Republican candidate Bill Hollowell was defeated in Nov. 7’s election by incumbent Democratic Representative Bob Glaze of Gilmer.

In the first count, Glaze received 21,496 votes to Hollowell’s 19,416 — winning by 2,080 votes, according to the Secretary of State’s office.

On Monday, the Secretary of State approved Hollowell’s request for a recount in Texas House District 5, which includes Smith, Upshur and Van Zandt counties.

A committee of 12 registered voters, six Republicans and six Democrats chosen by a judge, will carry out the recount in Smith County. Each of the three counties will have its own bipartisan recounting committee. The recount must be completed in all three counties by Nov. 20, said Jane Dees, spokeswoman for the Secretary of State.

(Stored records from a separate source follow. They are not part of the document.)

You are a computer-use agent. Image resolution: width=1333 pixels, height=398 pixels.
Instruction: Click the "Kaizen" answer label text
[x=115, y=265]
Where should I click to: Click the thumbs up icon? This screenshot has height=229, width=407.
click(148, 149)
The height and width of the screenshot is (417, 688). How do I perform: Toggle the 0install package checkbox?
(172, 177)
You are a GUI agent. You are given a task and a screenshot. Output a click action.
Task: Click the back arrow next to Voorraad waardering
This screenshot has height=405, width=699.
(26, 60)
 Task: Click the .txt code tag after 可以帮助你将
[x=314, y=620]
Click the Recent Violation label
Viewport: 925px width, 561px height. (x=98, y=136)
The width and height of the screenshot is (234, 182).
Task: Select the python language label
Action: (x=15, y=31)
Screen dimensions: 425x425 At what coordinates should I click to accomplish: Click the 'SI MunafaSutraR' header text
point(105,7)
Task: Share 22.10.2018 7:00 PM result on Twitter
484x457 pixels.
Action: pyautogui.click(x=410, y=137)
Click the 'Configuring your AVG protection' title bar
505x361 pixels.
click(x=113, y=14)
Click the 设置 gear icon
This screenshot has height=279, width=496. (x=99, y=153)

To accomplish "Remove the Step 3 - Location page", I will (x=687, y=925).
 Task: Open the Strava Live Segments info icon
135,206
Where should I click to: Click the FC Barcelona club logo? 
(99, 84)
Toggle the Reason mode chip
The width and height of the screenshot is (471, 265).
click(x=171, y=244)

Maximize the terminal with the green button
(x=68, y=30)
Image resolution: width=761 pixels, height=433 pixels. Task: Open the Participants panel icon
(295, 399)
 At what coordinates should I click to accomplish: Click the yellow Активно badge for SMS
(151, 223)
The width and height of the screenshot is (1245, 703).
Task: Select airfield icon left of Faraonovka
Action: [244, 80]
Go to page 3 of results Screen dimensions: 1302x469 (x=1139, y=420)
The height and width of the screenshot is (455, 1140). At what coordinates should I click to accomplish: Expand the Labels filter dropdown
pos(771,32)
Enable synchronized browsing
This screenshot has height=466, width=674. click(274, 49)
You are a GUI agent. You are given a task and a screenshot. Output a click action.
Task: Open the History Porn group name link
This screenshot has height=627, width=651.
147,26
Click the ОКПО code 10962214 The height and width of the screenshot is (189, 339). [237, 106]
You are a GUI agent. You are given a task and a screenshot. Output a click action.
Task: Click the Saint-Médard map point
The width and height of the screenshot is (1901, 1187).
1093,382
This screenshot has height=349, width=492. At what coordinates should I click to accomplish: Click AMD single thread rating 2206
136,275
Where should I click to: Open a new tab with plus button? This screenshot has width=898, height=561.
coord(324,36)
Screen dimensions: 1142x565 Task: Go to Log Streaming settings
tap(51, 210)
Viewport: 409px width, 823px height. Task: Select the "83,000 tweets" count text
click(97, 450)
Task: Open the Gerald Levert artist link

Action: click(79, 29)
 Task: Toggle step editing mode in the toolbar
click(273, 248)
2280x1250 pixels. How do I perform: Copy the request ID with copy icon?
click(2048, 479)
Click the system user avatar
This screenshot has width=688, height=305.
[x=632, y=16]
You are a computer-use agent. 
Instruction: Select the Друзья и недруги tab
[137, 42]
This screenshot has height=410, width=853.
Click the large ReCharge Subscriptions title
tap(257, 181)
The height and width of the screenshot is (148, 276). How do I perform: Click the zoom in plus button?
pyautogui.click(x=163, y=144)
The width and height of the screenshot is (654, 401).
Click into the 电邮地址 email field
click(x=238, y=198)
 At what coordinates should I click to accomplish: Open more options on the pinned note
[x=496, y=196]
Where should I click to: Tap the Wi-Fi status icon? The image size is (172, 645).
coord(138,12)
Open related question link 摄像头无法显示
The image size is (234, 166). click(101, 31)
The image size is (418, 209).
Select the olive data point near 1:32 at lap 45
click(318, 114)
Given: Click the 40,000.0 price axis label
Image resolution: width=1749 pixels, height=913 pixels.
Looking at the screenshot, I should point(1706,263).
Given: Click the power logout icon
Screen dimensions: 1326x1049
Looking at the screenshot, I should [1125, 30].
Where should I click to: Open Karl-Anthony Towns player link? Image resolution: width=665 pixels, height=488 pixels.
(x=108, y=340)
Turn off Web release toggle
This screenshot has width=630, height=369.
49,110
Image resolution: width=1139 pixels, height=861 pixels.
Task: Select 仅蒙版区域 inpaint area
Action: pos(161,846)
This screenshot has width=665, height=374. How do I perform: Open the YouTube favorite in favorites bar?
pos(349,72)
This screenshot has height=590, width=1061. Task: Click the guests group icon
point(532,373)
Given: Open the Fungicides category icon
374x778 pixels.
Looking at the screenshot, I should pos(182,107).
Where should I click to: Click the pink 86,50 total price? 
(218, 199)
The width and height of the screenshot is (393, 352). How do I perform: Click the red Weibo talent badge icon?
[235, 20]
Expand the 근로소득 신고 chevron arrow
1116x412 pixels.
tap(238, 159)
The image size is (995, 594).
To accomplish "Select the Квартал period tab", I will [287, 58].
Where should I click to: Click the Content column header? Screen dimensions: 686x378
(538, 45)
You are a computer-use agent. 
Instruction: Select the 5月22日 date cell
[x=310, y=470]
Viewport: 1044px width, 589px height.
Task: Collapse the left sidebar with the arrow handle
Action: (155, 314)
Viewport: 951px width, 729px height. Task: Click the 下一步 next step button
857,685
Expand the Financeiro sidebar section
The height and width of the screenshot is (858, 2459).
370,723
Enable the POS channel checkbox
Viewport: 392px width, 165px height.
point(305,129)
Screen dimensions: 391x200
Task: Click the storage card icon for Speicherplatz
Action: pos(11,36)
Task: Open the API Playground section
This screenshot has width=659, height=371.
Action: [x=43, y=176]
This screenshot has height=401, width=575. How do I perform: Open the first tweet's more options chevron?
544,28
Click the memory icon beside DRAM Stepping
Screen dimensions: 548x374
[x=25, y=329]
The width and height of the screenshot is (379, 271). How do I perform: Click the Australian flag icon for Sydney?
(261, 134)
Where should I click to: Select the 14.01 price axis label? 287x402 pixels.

A Texas Voter’s True Intent

To determine voter’s true intent, Smith County ballot counters will hold some 11,000 punch cards to the light and stare through holes. They will inspect partly dislodged, dimpled, and so called “pregnant” chads. Ballot counting rooms in District 5 are likely to bear a striking resemblance to the images on television of vote counters examining punch cards in Broward County, Fla. — one of the four heavily democratic counties in which the Gore campaign is seeking a manual recount.

Unlike Florida, where ballot counting standards are at individual counties’ discretion, Texas has a statewide standard for manual counts. The rules for recounting ballots by hand are included in Texas’s 700-page Election Code and are similar to the standards currently being used in Broward County, Fla.

The recount standards, signed into law by Bush in 1997, state “a manual recount shall be conducted in preference to an electronic recount.”

Florida’s 25 Electoral College votes could determine this year’s presidential election. With unofficial numbers from Oregon and New Mexico, Gore currently leads Bush in the Electoral College tally 267 to 246, with only Florida undecided.

Texas Chads

The statute concerning manual recounts is in section 127:130 of the state Election Code, which says a vote must be counted if “at least two corners of the chad are detached” and “light is visible through the hole.”

It must also be counted if “an indentation on the chad from the stylus or other object is present and indicates a clearly ascertainable intent of the voter to vote” or the chad “reflects by other means a clearly ascertainable intent of the voter to vote.”

Former Secretary of State James A. Baker III, who is overseeing the Bush campaign’s recount monitoring efforts in Florida, defended the Texas manual recount provision last week by saying it is subject “to uniform rules and standards.”

By contrast, he said in Florida, “the manual vote count sought by the Gore campaign would not be more accurate than an automated count. … Human error, individual subjectivity and actions to ‘determine the voter intent,’ would replace precision machinery.”

The language in the Texas law was part of a 48-page elections bill signed by Bush that made more than 50 changes to the code, only a few of them dealing with recounts.

The law Bush signed in 1997 was never intended to eliminate or significantly reduce machine recounts of punch-card votes, according to an article in The Washington Post.

Apparently, it resulted from problems election officials faced in races involving three or more candidates.

Occasionally, two losing candidates would request a recount but could not agree on whether it should be hand or by machine.

Elections officials asked the Legislature for a solution. The 1997 law emerged from that, Melinda Nickless, assistant director of elections in the Texas Secretary of State’s office, told The Post.

ABCNEWS.com’s Claire Moore and The Associated Press contributed to ths report.